Excerpt:
Hearing Transcript at p. 85. As a result of what Agent Vitchock said to him, as well as the intimidating manner in which he spoke, defendant felt he had no choice but to let the agents into his home and answer their questions. Otherwise they would use their authority to humiliate him before his neighbors and family.Id. Of course, the agents had no probable cause to arrest defendant for any crime at that point.

I also find credible defendant's following testimony:

I was scared to death. And actually, I live on Mount Royal. That's a street that two sets of great aunts and uncles live on. One of them was there for 30 years, another was on that street for 50 years . . . [all of my neighbors] not only . . . know me, but I mean, I also work in Squirrel Hill. . . . My office is probably no, no more than three-quarters of a mile from my home, on Forbes Avenue in Squirrel Hill.
Id.

While sitting at the dining room table, Agent Vitchock told defendant that "the best way to get to the bottom of the situation was to get his consent to conduct a forensic evaluation of the computer at [the FBI] offices." Id. The agents presented defendant with a consent to search form. Government Exhibit A.

At that point, defendant did not want to sign the consent to search form. Defendant told the FBI agents that he relied heavily on his computer for both business and personal use, and was concerned over how long he would be without his computer. Agent Vitchock told him that the FBI usually keeps computers for "approximately two or three days." The fact is, the agents had no intention of, and have not, returned the computer to this day. Agent Vitchock then suggested that they go upstairs and look at defendant's computer. Defendant consented to permit the agents to go upstairs to look at his computer because he was extremely frightened. I find credible the defendant's following testimony:

I was still very, very frightened about the whole situation. I had never experienced anything like that before in my life, and it kept running through my head, if I didn't cooperate with them that I was either going to get dragged out of my house, or even worse, if they didn't find me at my home during the day when they said they would come back, they would come to my office. And I know my company well enough to know if FBI agents came to my office and took me out in handcuffs and leg irons, I would be fired on the spot.

Short problem: Pick up the court's account of the FBI visit and the computer search after its last paragraph.

Supplied data:
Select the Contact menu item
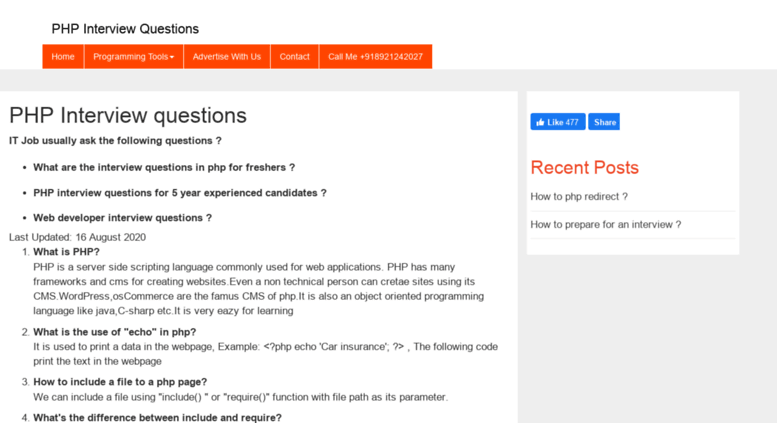The image size is (777, 423). (x=294, y=56)
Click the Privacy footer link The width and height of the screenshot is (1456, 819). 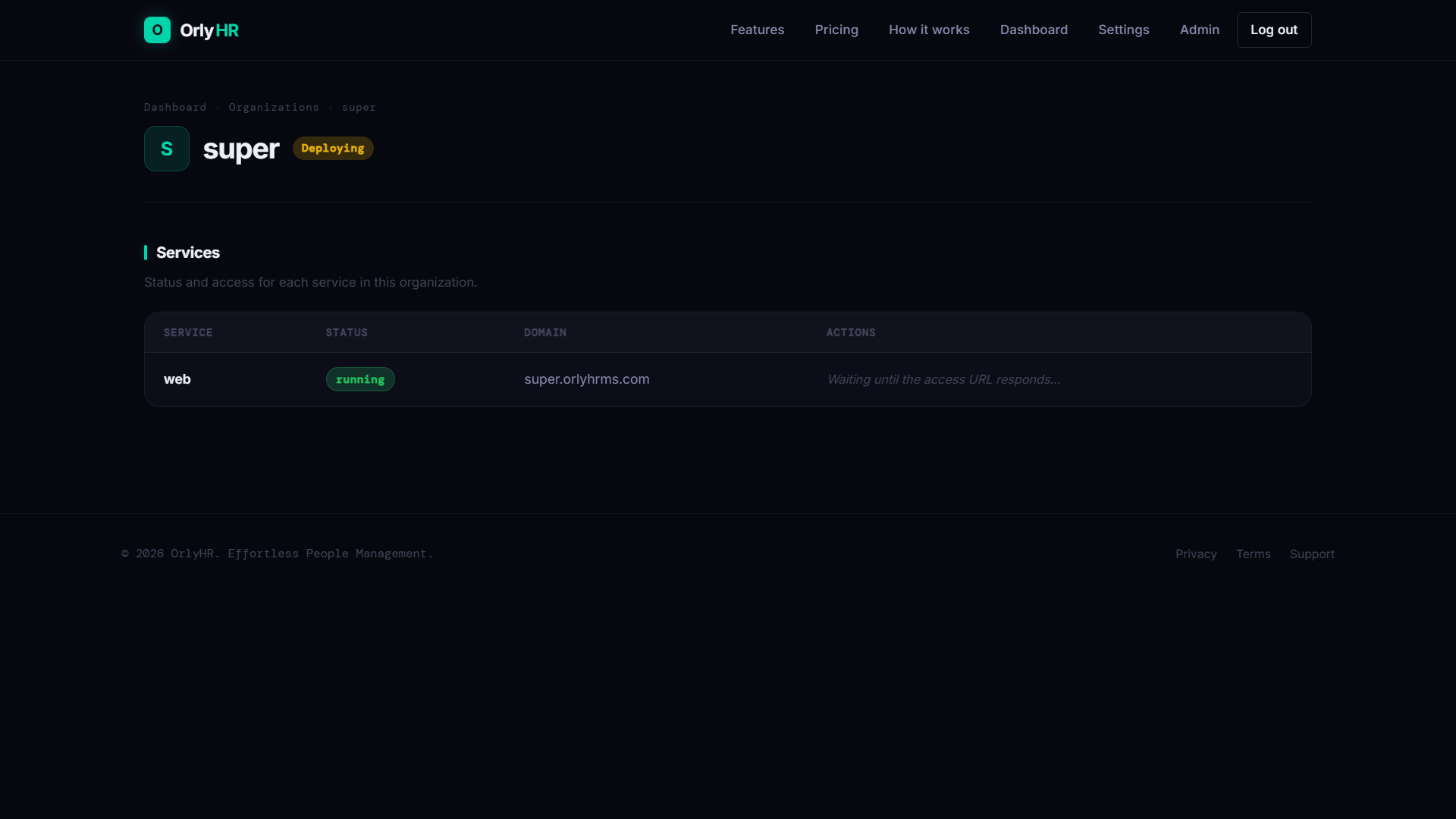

Expected output:
Hearing Transcript at p. 91. Defendant agreed to escort the agents to his office and allowed them to examine his computer, but did not sign the consent to search form. With defendant observing them, the agents used the search function on the computer to locate photographs. After viewing several social and family photographs, Agent Vitchock accessed photographs which the government intends to introduce at trial. At that point, the agents asked defendant a second time to execute a consent to search computer form. Defendant executed the form and the agents seized the computer.

The agents returned to defendant's home eighteen months later at 7:30 in the morning to arrest him for possession of material depicting the sexual exploitation of a minor, in violation of 18 U.S.C. § 2252(a) (4) (b).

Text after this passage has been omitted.